Entries from a dataset:
☆ ☆ ☆
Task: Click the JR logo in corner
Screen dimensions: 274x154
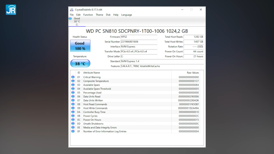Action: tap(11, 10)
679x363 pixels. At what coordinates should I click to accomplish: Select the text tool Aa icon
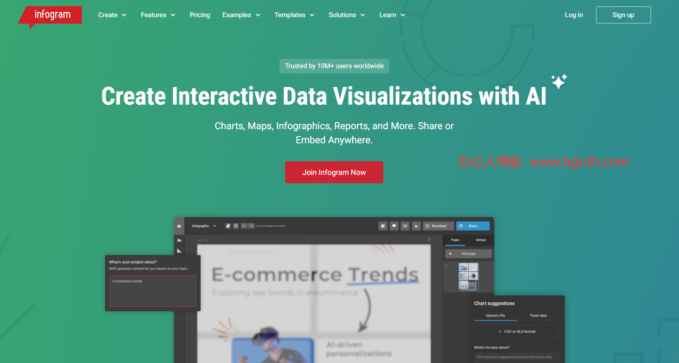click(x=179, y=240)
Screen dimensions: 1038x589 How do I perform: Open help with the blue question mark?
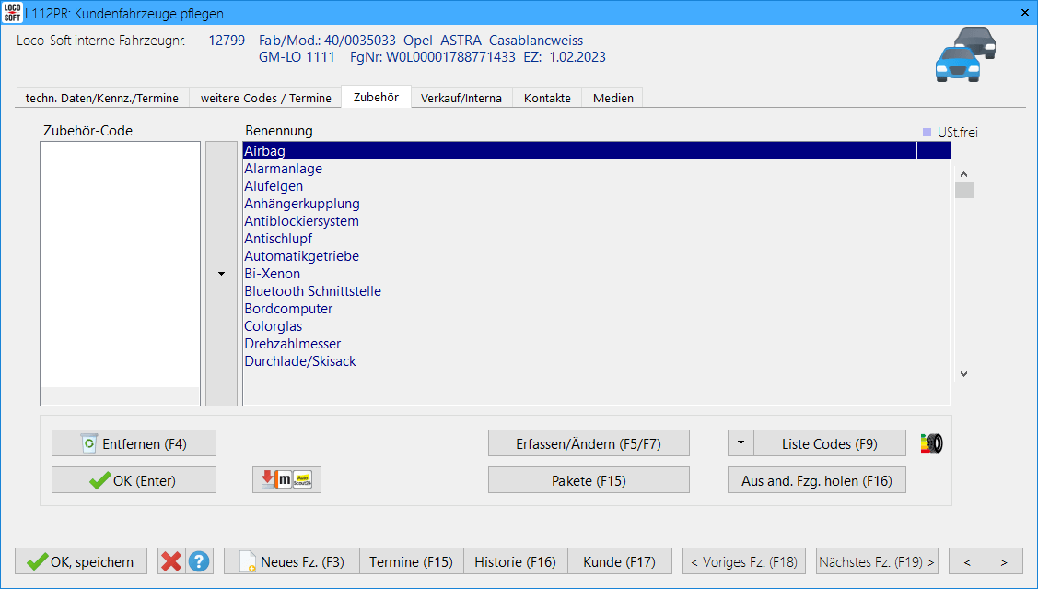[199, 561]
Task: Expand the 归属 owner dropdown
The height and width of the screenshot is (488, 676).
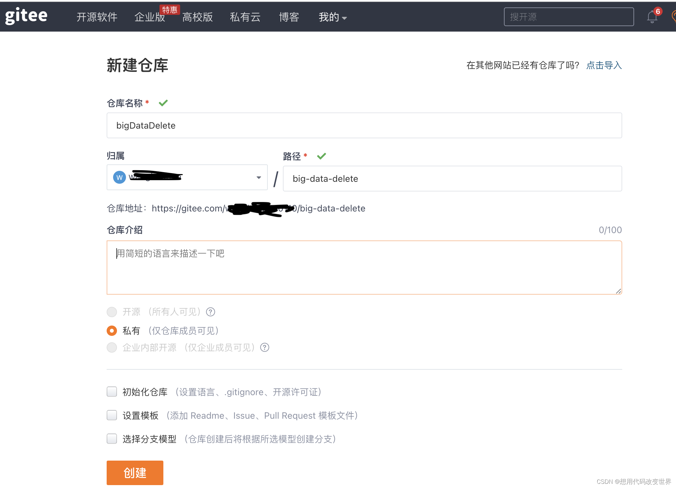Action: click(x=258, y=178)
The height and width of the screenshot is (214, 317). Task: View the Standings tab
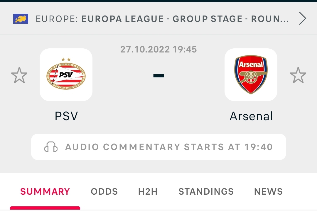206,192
☆ ☆ ☆
TASK BRIEF
Reproduce all of the material above word for word, omitting the pictures.

THE OUTPUT
Task: Click the JR logo in corner
Screen dimensions: 274x154
Action: tap(11, 10)
679x363 pixels. At what coordinates should I click to accomplish: Select the text tool Aa icon
click(x=179, y=240)
Screen dimensions: 1038x589 How do I perform: Open help with the blue question mark?
[199, 561]
Task: Expand the 归属 owner dropdown
The height and width of the screenshot is (488, 676).
Action: click(x=258, y=178)
The height and width of the screenshot is (214, 317). Task: View the Standings tab
206,192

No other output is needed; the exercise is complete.